### Task instructions
The expected output is each line below containing "computer", copied in full.

### Provided records
------------------------------
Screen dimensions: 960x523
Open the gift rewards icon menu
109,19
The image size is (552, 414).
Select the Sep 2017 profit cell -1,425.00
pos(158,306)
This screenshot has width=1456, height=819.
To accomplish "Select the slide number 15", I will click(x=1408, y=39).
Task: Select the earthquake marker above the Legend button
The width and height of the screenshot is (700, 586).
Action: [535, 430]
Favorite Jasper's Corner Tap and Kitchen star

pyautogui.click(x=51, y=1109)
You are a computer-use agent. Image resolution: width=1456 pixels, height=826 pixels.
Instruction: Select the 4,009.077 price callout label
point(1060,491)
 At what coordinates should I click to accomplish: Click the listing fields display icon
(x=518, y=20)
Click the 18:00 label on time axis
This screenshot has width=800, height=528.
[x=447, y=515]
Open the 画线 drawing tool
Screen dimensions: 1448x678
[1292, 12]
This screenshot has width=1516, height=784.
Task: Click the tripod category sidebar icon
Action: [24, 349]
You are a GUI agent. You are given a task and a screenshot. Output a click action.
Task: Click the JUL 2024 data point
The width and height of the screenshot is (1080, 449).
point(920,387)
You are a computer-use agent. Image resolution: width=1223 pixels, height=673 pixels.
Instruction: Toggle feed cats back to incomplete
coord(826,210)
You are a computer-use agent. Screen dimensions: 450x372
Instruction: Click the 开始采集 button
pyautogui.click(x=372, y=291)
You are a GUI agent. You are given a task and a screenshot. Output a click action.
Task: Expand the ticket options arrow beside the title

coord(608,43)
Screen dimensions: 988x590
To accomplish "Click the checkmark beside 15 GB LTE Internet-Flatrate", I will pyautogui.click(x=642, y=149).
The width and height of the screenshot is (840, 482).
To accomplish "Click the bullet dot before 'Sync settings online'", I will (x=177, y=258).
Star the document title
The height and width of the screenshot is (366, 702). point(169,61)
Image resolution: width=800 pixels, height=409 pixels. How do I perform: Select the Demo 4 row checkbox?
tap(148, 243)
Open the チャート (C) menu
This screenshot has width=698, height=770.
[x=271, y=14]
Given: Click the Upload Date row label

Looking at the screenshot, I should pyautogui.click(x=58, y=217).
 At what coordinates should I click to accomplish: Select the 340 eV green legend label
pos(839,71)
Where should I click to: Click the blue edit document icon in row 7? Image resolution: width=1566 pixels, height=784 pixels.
------------------------------
### The completed task
You are a computer-use agent. Image resolution: width=1456 pixels, height=826 pixels.
You are a computer-use agent. Image resolution: width=1223 pixels, height=673 pixels.
You are a computer-use agent. Screen dimensions: 450x372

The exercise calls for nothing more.